# [Task prompt]
Copy word for word the part of the database migration thread below, beginning with the words "FWIW there is" and ending after "scale to production.".

# [Excerpted text]
Page MenuHomePhabricator

Migrate database from SQLite to MySQL
Open, Needs TriagePublic

Description

Context

Image Suggestion API needs to move to production and will require the database to change from SQLite to MySQL

Acceptance Criteria
  • Convert API to use MySQL
  • Convert SQLite data to MySQL dump format
  • Coordinate with DBA to do a 1 time import

Event Timeline

We need to submit a request to the SRE Data Persistence team for the Maria or MySQL instance. More info on what we should ask for here: https://wikitech.wikimedia.org/wiki/MariaDB#Database_creation_template

We need to submit a request to the SRE Data Persistence team for the Maria or MySQL instance. More info on what we should ask for here: https://wikitech.wikimedia.org/wiki/MariaDB#Database_creation_template

FWIW there is T280042: New database request: image_matching, although that task may (not sure about other stakeholders) specify more traffic and storage needs than are needed in the short-to-medium term.

As @kostajh mentioned, T288042: Create ImportFailure concept contained some broad estimates, because it attempted to anticipate how the current PoC values might scale to production.

@sdkim , @MMiller_WMF , what does our roadmap look like now in regards to when/if the PoC might scale up to include all 300+ wikis? Can we simplify this request by having more modest goals that might not meet eventual full deployment requirements, but which look far enough ahead to be worth our colleague's time? We don't want to request something that won't satisfy our medium-term needs, as we'd just have to re-request. But if we're still in a somewhat experimental phase with limited anticipated traffic and limited number of wikis, over-requesting might involve more time and expense than it needs to be.

Some of the concerns in the previous ticket surrounded ingestion and snapshot concerns. Do we have ambitious production-esque SLA requirements at this stage, or can some of those be relaxed? Specifically, can we tolerate some downtime on the order of minutes or even hours while data is being ingested and any ingestion errors are manually resolved? One option is to make the service fail gracefully during ingestion.

If our goals in the relevant timeframe include working out details of the data pipeline, relaxing those things would not be helpful. But if our goals are more narrowly focused around things like reader/editor response to image suggestions and perceived quality of suggestions, maybe a simpler storage request would suffice.

# [Supplied entries]
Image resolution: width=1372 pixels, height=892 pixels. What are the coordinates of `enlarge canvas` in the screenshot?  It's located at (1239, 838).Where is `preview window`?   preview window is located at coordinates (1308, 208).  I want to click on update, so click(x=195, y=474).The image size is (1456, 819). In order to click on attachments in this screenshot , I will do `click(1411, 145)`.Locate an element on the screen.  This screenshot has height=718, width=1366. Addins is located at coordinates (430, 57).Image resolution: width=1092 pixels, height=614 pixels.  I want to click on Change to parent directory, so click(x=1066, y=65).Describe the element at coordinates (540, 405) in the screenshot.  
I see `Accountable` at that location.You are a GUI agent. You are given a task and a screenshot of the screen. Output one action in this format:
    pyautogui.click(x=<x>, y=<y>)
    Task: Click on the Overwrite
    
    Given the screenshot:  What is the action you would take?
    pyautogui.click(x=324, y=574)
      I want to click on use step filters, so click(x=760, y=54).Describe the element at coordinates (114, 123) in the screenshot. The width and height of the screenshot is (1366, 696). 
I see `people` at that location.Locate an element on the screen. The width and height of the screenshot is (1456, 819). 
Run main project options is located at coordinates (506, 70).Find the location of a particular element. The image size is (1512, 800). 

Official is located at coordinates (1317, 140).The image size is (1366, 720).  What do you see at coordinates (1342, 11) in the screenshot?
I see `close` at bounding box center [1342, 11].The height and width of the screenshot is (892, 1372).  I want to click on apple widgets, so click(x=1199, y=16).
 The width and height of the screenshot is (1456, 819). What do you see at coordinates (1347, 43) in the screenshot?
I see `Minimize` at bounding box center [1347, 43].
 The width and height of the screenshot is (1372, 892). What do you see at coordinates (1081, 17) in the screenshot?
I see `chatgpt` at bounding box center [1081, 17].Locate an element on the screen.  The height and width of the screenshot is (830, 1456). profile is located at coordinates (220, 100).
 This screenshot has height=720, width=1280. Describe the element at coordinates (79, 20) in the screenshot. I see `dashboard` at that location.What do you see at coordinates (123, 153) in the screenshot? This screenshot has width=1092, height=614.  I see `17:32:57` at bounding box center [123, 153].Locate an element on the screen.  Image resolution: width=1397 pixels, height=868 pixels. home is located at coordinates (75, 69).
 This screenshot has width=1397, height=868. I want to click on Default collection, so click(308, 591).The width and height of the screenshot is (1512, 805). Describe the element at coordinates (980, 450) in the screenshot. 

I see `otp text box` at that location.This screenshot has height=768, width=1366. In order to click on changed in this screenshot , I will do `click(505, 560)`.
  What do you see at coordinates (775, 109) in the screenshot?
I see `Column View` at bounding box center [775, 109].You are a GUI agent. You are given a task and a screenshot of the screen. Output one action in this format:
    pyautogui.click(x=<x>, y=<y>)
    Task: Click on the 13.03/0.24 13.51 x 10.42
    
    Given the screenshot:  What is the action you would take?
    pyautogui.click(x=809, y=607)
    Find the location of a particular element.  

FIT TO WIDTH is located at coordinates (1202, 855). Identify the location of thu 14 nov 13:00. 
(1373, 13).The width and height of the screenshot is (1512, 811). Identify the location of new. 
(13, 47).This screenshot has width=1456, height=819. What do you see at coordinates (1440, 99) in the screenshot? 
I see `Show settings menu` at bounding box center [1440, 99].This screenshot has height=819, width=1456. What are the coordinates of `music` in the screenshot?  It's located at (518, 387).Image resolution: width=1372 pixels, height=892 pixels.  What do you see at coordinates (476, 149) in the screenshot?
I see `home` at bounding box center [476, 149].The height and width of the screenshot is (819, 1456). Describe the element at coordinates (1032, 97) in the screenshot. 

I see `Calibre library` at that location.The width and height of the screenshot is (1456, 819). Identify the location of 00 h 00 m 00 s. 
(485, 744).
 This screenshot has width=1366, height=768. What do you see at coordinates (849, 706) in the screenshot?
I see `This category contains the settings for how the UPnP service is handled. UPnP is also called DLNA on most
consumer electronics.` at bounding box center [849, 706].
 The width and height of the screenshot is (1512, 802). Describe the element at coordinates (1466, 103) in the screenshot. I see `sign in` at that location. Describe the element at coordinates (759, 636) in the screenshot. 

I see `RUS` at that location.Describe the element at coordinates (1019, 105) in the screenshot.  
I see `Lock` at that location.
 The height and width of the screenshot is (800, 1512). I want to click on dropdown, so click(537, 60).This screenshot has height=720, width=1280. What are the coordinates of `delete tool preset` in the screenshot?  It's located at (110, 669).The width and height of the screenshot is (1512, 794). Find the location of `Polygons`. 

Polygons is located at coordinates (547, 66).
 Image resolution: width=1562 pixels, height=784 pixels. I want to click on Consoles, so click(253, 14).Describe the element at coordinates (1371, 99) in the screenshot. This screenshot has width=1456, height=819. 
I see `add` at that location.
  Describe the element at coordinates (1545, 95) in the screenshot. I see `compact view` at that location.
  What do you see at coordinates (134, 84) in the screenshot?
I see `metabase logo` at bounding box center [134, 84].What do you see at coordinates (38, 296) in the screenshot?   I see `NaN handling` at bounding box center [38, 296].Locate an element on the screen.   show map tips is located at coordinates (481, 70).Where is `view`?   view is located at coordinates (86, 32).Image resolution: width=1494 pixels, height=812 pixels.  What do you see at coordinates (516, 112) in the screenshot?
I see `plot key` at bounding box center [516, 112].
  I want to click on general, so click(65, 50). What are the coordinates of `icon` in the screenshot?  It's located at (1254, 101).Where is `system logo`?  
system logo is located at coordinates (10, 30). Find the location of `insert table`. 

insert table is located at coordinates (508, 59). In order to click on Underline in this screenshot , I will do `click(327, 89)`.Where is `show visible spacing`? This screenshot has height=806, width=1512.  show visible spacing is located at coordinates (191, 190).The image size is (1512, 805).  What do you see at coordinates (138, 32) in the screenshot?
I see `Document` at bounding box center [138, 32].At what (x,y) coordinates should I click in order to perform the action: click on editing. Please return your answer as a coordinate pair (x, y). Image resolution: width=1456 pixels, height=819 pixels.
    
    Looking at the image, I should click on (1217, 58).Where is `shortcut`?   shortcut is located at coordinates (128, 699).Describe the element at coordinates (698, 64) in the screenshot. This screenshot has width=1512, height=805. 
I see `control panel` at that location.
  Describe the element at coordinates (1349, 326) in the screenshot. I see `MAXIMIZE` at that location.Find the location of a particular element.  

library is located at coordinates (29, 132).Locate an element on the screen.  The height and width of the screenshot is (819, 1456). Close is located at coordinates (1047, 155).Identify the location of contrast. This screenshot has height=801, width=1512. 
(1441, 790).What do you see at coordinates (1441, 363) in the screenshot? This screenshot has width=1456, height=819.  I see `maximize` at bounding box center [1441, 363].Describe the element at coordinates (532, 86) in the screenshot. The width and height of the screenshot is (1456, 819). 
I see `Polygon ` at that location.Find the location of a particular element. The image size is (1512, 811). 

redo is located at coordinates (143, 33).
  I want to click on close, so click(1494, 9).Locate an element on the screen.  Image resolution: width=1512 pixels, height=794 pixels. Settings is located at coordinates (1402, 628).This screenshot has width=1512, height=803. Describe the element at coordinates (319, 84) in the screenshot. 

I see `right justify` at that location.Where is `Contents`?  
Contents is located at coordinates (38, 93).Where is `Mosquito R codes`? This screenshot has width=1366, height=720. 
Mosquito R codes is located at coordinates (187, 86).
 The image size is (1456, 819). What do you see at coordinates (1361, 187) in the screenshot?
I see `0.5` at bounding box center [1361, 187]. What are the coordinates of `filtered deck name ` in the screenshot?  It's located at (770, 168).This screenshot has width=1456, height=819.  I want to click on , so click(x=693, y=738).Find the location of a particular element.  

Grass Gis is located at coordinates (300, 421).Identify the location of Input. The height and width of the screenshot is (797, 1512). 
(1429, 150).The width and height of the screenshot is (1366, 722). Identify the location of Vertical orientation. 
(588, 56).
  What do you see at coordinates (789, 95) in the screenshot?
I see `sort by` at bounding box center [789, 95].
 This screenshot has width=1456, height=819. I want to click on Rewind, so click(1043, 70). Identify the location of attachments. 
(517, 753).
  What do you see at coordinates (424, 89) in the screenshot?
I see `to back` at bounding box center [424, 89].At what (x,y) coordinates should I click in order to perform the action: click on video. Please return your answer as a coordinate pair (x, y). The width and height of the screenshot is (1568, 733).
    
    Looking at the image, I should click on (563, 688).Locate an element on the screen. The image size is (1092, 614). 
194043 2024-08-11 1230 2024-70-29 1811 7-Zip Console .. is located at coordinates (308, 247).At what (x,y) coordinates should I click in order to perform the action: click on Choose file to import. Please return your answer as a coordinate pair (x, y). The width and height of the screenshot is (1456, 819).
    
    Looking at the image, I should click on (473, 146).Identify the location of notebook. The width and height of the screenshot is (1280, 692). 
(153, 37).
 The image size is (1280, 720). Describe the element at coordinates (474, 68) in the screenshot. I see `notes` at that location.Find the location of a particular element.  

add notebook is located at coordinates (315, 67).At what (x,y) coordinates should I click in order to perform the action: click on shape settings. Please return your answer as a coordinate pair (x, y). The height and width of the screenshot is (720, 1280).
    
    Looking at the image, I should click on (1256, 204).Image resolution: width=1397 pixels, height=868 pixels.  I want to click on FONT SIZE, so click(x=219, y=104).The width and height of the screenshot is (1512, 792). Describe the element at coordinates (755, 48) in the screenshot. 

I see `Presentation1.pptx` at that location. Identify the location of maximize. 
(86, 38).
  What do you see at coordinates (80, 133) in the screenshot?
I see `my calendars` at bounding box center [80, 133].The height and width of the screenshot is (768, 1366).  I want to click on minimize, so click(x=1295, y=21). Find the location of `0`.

# [Answer to the problem]
FWIW there is T280042: New database request: image_matching, although that task may (not sure about other stakeholders) specify more traffic and storage needs than are needed in the short-to-medium term.

As @kostajh mentioned, T288042: Create ImportFailure concept contained some broad estimates, because it attempted to anticipate how the current PoC values might scale to production.